GIVEN TEXT:

■ ■ ■ ■

Aging Well April 28 2009

That was some cold and windy Cherry Festival Parade Day. There was one time when I was about to grab the blanket from Donna (who was much better prepared than I was) and I didn’t even care if it was pink. But we all survived and The Dalles gathered together to enjoy a little “Maraschino Magic”. A big thanks to all the folks who helped with the Center’s successful Cherry Festival Breakfast (which was indoors and warm): the gals from Washington Federal Savings, Boy Scout Troop #395 and all the Center volunteers including Edna, Bonnie, Sandy, Betty, Eva, Pete and Albenna.

Many times people confuse the Meals-on-Wheels program with the Senior Center and once again it happened during the Cherry Festival Parade. Meals-on-Wheels volunteers spent many hours building their float promoting all of Meals-on-Wheels’ good work, and yet throughout the parade they were identified as the Senior Center. I wish I could take credit, but I could never build anything as nice – ask my wife. But it does give me the opportunity to remind folks that although Meals-on-Wheels and the Senior Center have complementary missions and work well together, we are separate programs with separate boards and funding.

The more I learn about maintaining your sharpness and energy, there is one common denominator: you gotta keep moving. Whether by yourself through gardening, swimming, walking, or doing cartwheels down the middle of the street or in a group – if you need a little peer pressure to show up and a little guilt when you don’t, you need to move. It has been said if exercise were a drug, it would be a doctor’s most prescribed medication.

■ ■ ■ ■

DATA EXCERPT:
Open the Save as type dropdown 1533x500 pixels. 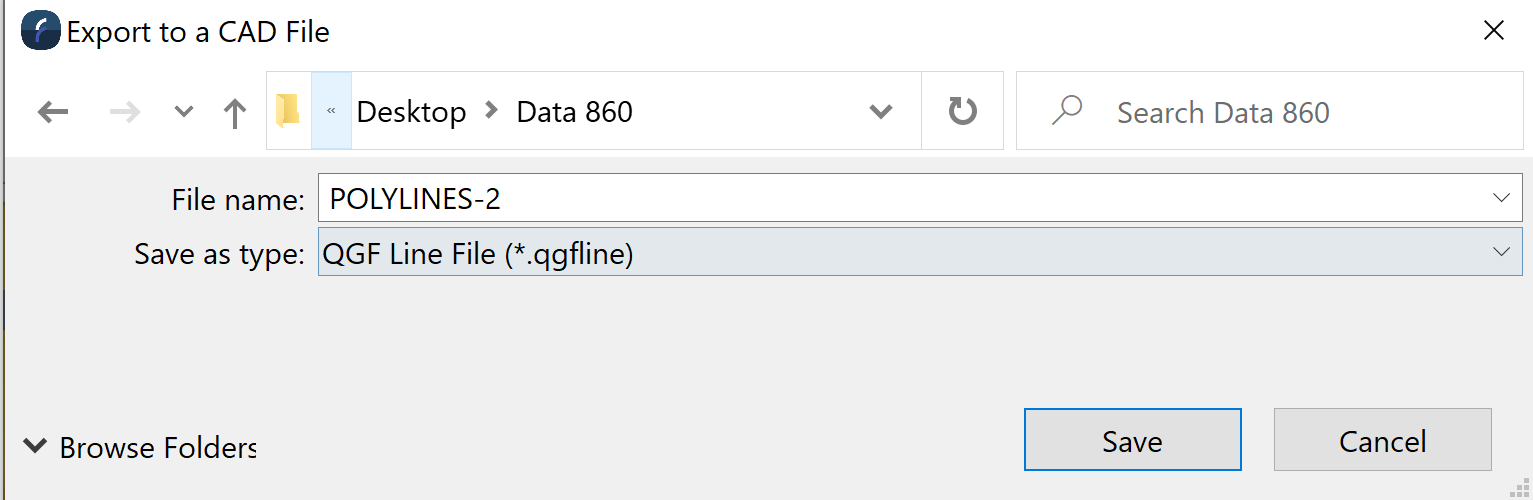tap(1501, 252)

■ ■ ■ ■

Reproduce the Aging Well text word for word, from its header line to its final sentence.

OUTPUT OF THE EXERCISE:
Aging Well April 28 2009

That was some cold and windy Cherry Festival Parade Day. There was one time when I was about to grab the blanket from Donna (who was much better prepared than I was) and I didn’t even care if it was pink. But we all survived and The Dalles gathered together to enjoy a little “Maraschino Magic”. A big thanks to all the folks who helped with the Center’s successful Cherry Festival Breakfast (which was indoors and warm): the gals from Washington Federal Savings, Boy Scout Troop #395 and all the Center volunteers including Edna, Bonnie, Sandy, Betty, Eva, Pete and Albenna.

Many times people confuse the Meals-on-Wheels program with the Senior Center and once again it happened during the Cherry Festival Parade. Meals-on-Wheels volunteers spent many hours building their float promoting all of Meals-on-Wheels’ good work, and yet throughout the parade they were identified as the Senior Center. I wish I could take credit, but I could never build anything as nice – ask my wife. But it does give me the opportunity to remind folks that although Meals-on-Wheels and the Senior Center have complementary missions and work well together, we are separate programs with separate boards and funding.

The more I learn about maintaining your sharpness and energy, there is one common denominator: you gotta keep moving. Whether by yourself through gardening, swimming, walking, or doing cartwheels down the middle of the street or in a group – if you need a little peer pressure to show up and a little guilt when you don’t, you need to move. It has been said if exercise were a drug, it would be a doctor’s most prescribed medication.